SUPPLIED ENTRIES
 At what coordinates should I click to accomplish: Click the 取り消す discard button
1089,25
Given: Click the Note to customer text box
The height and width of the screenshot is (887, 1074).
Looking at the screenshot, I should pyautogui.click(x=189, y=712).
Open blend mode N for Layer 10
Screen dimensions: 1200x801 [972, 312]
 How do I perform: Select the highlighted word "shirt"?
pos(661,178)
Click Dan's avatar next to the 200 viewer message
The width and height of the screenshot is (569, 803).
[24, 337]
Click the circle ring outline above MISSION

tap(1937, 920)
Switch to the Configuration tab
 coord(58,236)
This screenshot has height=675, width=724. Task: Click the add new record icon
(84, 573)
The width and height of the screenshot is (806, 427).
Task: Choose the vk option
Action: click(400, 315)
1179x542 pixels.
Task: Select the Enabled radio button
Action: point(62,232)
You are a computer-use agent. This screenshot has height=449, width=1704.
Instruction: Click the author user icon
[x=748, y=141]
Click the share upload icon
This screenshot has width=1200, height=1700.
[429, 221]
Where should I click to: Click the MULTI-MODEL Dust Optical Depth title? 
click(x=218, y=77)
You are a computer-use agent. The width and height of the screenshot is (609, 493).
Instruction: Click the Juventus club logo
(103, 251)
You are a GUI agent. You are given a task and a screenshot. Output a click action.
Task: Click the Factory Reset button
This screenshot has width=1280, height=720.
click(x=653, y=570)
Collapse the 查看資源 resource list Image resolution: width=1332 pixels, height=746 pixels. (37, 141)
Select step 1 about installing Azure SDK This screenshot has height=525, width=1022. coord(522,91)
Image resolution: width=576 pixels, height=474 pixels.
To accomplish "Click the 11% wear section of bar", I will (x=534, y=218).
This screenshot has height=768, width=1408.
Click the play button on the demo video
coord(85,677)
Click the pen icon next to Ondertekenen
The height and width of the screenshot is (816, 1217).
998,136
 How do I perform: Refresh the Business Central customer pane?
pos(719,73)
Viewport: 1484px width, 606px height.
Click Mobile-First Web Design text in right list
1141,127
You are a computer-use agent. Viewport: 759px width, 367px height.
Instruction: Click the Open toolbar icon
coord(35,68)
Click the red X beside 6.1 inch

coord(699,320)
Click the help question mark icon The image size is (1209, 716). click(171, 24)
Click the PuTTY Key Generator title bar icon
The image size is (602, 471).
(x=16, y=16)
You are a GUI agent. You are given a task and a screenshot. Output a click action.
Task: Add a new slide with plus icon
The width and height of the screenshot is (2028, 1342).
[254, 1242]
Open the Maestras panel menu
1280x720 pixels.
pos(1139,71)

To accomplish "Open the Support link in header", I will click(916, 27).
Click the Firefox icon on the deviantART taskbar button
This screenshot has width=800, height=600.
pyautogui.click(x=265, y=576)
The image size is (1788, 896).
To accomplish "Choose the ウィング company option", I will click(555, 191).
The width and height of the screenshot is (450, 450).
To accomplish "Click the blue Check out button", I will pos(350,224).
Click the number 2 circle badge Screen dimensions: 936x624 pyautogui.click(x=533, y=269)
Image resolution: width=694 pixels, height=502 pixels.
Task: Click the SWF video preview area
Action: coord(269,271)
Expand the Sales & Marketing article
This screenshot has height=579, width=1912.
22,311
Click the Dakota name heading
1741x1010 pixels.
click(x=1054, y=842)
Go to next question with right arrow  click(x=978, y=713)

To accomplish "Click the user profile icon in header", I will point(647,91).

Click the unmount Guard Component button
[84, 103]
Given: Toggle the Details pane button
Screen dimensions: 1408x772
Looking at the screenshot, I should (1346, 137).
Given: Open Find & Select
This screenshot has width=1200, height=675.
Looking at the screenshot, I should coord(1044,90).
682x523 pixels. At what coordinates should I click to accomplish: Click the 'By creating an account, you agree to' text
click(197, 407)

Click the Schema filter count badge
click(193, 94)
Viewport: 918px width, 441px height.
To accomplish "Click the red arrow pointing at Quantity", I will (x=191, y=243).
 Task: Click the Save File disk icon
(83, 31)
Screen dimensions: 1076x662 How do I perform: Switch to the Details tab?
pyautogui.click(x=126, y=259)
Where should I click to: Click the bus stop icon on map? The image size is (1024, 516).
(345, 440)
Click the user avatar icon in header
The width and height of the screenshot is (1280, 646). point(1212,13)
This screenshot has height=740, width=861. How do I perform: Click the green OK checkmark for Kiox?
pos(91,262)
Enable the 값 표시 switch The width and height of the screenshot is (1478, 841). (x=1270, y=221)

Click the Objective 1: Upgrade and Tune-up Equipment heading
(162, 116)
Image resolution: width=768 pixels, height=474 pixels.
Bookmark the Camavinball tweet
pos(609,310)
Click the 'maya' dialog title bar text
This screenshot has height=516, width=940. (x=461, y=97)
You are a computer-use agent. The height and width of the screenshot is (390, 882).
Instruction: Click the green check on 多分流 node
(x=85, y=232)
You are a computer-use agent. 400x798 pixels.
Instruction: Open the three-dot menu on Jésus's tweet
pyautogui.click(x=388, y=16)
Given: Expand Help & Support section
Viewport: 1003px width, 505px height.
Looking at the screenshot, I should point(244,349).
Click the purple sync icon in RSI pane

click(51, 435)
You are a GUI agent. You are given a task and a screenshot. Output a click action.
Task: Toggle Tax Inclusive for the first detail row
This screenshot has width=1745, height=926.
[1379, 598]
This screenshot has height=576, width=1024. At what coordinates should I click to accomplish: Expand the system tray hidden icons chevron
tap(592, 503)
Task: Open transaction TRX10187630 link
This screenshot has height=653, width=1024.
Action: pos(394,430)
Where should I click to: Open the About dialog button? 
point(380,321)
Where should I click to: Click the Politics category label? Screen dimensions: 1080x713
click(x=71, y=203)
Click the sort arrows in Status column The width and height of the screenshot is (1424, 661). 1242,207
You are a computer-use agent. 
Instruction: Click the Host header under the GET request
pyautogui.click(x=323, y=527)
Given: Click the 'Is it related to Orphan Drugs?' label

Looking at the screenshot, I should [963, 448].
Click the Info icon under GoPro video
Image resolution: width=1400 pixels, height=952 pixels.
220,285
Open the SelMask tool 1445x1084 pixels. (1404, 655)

THE PROBLEM
Look through the data above for the string "Toggle" and copy every line where it appears.

ANSWER SPACE
Given: Toggle the Details pane button
Task: Toggle Tax Inclusive for the first detail row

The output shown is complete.